Reflecting the distribution of stimulus checks by the federal government, the Commerce Department released a report on Friday unexpectedly showing a substantial increase in U.S. personal income in the month of April.
The Commerce Department said personal income spiked by 10.5 percent in April after tumbling by a revised 2.2 percent in March.
The jump in personal income came as a surprise to economists, who had expected income to plunge by 6.5 percent compared to the 2.0 percent slump originally reported for the previous month.
Disposable personal income, or personal income less personal current taxes, also soared by 13.4 percent in April following a 1.8 percent drop in March.
Meanwhile, the report showed a steep drop in personal spending, reflecting the impact of the coronavirus-induced lockdown.
The Commerce Department said personal spending plummeted by 13.6 percent in April after a revised 6.9 percent slump in March.

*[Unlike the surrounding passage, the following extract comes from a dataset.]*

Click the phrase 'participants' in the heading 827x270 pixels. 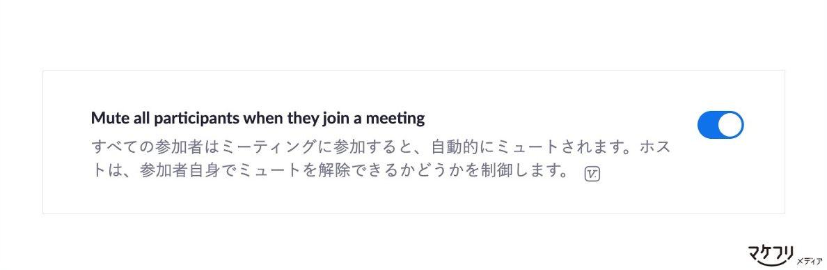(x=196, y=119)
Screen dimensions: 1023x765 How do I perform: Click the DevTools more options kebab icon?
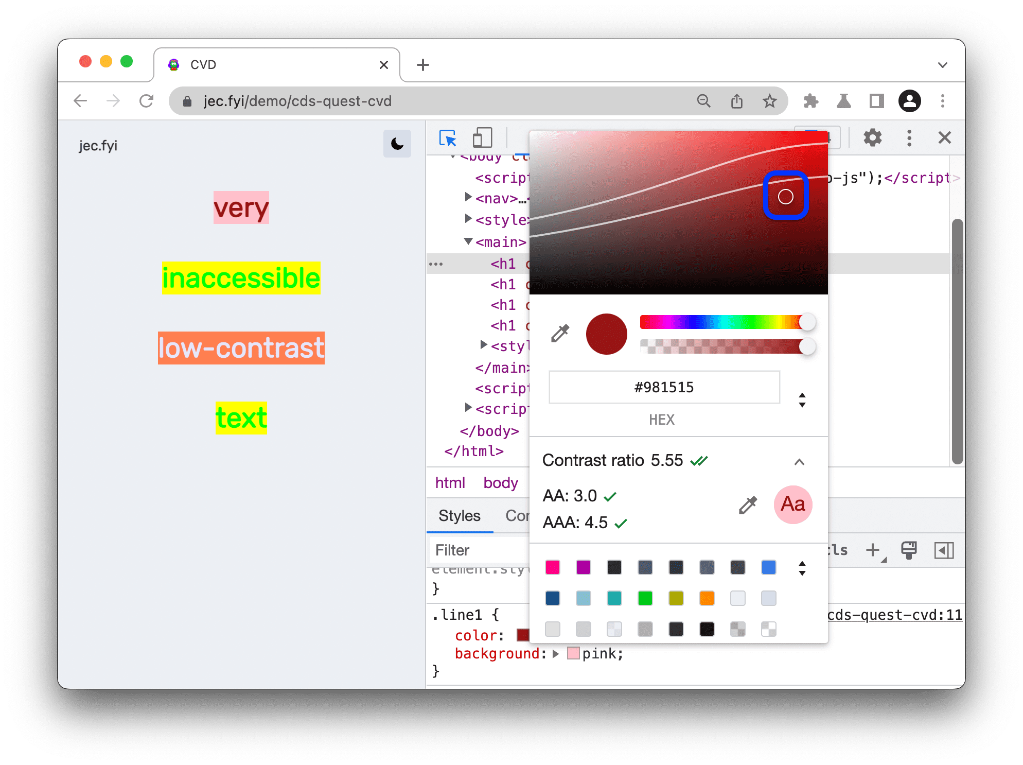[907, 138]
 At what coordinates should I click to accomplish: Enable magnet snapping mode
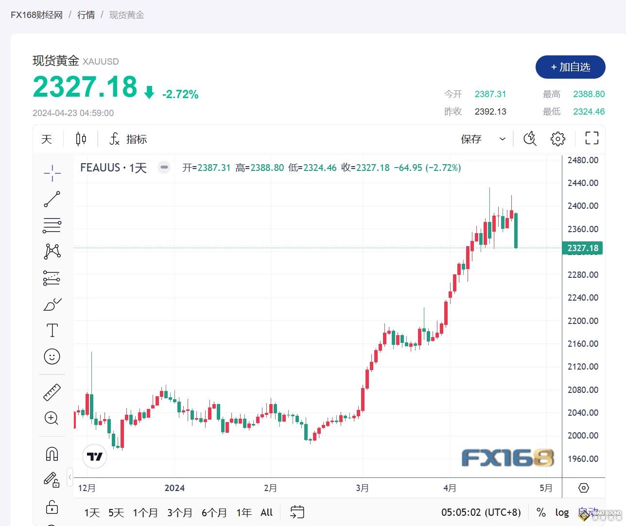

Economists had expected spending to tumble by 12.6 percent compared to the 7.5 percent nosedive originally reported for the previous month.
“The 13.2% m/m plunge in real personal spending in April, which leaves consumption nearly 20% below its February level, illustrates the full extent of the hit to demand from the coronavirus lockdowns,” said Andrew Hunter, Senior U.S. Economist at Capital Economics.
He added, “But the surge in personal incomes, as the stimulus cheques came through, should help to support the recovery.”
With income spiking and spending plunging, personal saving as a percentage of disposable personal income surged up to a record high 33.0 percent in April from 12.7 percent in March.